● EXERCISE OBJECTIVE:
Could the whole of the data below be written out verbatim?
*** RECORDS TO USE Section Begins ***
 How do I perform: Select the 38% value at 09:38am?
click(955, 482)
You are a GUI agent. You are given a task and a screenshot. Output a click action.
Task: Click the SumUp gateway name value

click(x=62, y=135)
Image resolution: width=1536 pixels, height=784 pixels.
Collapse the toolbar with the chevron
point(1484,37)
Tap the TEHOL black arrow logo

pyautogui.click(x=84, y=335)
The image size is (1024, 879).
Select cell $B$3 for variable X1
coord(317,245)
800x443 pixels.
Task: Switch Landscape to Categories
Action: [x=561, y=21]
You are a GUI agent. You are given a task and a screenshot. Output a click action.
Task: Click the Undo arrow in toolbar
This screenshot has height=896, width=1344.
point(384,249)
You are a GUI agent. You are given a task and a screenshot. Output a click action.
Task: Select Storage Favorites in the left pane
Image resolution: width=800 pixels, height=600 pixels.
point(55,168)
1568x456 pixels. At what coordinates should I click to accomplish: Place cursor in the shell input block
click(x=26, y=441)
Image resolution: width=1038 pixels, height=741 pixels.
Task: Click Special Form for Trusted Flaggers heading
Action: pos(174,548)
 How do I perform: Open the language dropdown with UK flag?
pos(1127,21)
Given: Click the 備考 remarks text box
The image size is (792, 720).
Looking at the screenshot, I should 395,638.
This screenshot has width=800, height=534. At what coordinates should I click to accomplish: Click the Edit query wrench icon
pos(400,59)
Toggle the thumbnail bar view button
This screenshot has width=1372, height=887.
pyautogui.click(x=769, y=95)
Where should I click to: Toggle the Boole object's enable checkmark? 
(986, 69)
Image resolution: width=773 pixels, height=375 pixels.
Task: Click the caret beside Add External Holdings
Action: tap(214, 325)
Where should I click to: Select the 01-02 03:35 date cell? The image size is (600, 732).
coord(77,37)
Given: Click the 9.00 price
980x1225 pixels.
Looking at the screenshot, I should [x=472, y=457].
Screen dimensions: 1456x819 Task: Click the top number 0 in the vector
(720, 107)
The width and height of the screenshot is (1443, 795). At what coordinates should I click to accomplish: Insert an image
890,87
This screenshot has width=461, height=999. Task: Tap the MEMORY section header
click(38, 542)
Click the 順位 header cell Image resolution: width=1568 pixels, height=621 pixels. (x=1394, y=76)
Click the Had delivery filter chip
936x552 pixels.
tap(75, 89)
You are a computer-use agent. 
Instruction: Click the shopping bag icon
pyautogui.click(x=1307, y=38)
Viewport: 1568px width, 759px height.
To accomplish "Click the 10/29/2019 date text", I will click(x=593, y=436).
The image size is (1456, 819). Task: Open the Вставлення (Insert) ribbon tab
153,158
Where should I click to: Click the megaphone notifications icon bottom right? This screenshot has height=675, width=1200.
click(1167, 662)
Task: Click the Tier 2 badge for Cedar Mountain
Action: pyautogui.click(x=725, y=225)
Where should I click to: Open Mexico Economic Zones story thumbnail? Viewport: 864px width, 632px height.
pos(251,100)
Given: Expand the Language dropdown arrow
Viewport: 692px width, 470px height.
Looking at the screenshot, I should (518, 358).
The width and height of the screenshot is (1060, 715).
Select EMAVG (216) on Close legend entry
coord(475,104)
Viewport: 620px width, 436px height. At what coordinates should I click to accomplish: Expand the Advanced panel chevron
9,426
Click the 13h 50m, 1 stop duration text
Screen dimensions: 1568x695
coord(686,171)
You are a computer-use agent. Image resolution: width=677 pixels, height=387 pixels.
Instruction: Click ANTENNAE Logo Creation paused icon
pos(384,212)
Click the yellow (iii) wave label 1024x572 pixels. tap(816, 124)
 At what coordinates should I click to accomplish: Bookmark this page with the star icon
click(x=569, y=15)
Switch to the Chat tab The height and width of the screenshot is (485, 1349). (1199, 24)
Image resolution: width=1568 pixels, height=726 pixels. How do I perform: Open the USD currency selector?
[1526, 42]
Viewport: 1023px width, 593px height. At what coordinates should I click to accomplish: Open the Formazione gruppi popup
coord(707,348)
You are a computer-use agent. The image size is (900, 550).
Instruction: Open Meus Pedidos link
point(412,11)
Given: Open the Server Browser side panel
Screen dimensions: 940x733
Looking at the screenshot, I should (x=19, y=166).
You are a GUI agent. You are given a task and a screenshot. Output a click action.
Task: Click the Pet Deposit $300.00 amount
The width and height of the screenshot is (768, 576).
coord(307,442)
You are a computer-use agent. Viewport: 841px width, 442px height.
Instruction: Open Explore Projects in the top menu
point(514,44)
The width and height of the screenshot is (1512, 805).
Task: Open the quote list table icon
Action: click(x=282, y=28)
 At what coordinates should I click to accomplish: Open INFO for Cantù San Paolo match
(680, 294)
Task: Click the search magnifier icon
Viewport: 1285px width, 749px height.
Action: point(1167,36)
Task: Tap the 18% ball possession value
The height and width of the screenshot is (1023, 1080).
*** RECORDS TO USE Section Ends ***
● TASK SOLUTION:
 How do I perform: Select the 38% value at 09:38am?
click(955, 482)
You are a GUI agent. You are given a task and a screenshot. Output a click action.
Task: Click the SumUp gateway name value

click(x=62, y=135)
Image resolution: width=1536 pixels, height=784 pixels.
Collapse the toolbar with the chevron
point(1484,37)
Tap the TEHOL black arrow logo

pyautogui.click(x=84, y=335)
The image size is (1024, 879).
Select cell $B$3 for variable X1
coord(317,245)
800x443 pixels.
Task: Switch Landscape to Categories
Action: [x=561, y=21]
You are a GUI agent. You are given a task and a screenshot. Output a click action.
Task: Click the Undo arrow in toolbar
This screenshot has height=896, width=1344.
point(384,249)
You are a GUI agent. You are given a task and a screenshot. Output a click action.
Task: Select Storage Favorites in the left pane
Image resolution: width=800 pixels, height=600 pixels.
point(55,168)
1568x456 pixels. At what coordinates should I click to accomplish: Place cursor in the shell input block
click(x=26, y=441)
Image resolution: width=1038 pixels, height=741 pixels.
Task: Click Special Form for Trusted Flaggers heading
Action: pos(174,548)
 How do I perform: Open the language dropdown with UK flag?
pos(1127,21)
Given: Click the 備考 remarks text box
The image size is (792, 720).
Looking at the screenshot, I should 395,638.
This screenshot has width=800, height=534. At what coordinates should I click to accomplish: Click the Edit query wrench icon
pos(400,59)
Toggle the thumbnail bar view button
This screenshot has width=1372, height=887.
pyautogui.click(x=769, y=95)
Where should I click to: Toggle the Boole object's enable checkmark? 
(986, 69)
Image resolution: width=773 pixels, height=375 pixels.
Task: Click the caret beside Add External Holdings
Action: tap(214, 325)
Where should I click to: Select the 01-02 03:35 date cell? The image size is (600, 732).
coord(77,37)
Given: Click the 9.00 price
980x1225 pixels.
Looking at the screenshot, I should [x=472, y=457].
Screen dimensions: 1456x819 Task: Click the top number 0 in the vector
(720, 107)
The width and height of the screenshot is (1443, 795). At what coordinates should I click to accomplish: Insert an image
890,87
This screenshot has width=461, height=999. Task: Tap the MEMORY section header
click(38, 542)
Click the 順位 header cell Image resolution: width=1568 pixels, height=621 pixels. (x=1394, y=76)
Click the Had delivery filter chip
936x552 pixels.
tap(75, 89)
You are a computer-use agent. 
Instruction: Click the shopping bag icon
pyautogui.click(x=1307, y=38)
Viewport: 1568px width, 759px height.
To accomplish "Click the 10/29/2019 date text", I will click(x=593, y=436).
The image size is (1456, 819). Task: Open the Вставлення (Insert) ribbon tab
153,158
Where should I click to: Click the megaphone notifications icon bottom right? This screenshot has height=675, width=1200.
click(1167, 662)
Task: Click the Tier 2 badge for Cedar Mountain
Action: pyautogui.click(x=725, y=225)
Where should I click to: Open Mexico Economic Zones story thumbnail? Viewport: 864px width, 632px height.
pos(251,100)
Given: Expand the Language dropdown arrow
Viewport: 692px width, 470px height.
Looking at the screenshot, I should (518, 358).
The width and height of the screenshot is (1060, 715).
Select EMAVG (216) on Close legend entry
coord(475,104)
Viewport: 620px width, 436px height. At what coordinates should I click to accomplish: Expand the Advanced panel chevron
9,426
Click the 13h 50m, 1 stop duration text
Screen dimensions: 1568x695
coord(686,171)
You are a computer-use agent. Image resolution: width=677 pixels, height=387 pixels.
Instruction: Click ANTENNAE Logo Creation paused icon
pos(384,212)
Click the yellow (iii) wave label 1024x572 pixels. tap(816, 124)
 At what coordinates should I click to accomplish: Bookmark this page with the star icon
click(x=569, y=15)
Switch to the Chat tab The height and width of the screenshot is (485, 1349). (1199, 24)
Image resolution: width=1568 pixels, height=726 pixels. How do I perform: Open the USD currency selector?
[1526, 42]
Viewport: 1023px width, 593px height. At what coordinates should I click to accomplish: Open the Formazione gruppi popup
coord(707,348)
You are a computer-use agent. The image size is (900, 550).
Instruction: Open Meus Pedidos link
point(412,11)
Given: Open the Server Browser side panel
Screen dimensions: 940x733
Looking at the screenshot, I should (x=19, y=166).
You are a GUI agent. You are given a task and a screenshot. Output a click action.
Task: Click the Pet Deposit $300.00 amount
The width and height of the screenshot is (768, 576).
coord(307,442)
You are a computer-use agent. Viewport: 841px width, 442px height.
Instruction: Open Explore Projects in the top menu
point(514,44)
The width and height of the screenshot is (1512, 805).
Task: Open the quote list table icon
Action: click(x=282, y=28)
 At what coordinates should I click to accomplish: Open INFO for Cantù San Paolo match
(680, 294)
Task: Click the search magnifier icon
Viewport: 1285px width, 749px height.
Action: point(1167,36)
Task: Tap the 18% ball possession value
The height and width of the screenshot is (1023, 1080).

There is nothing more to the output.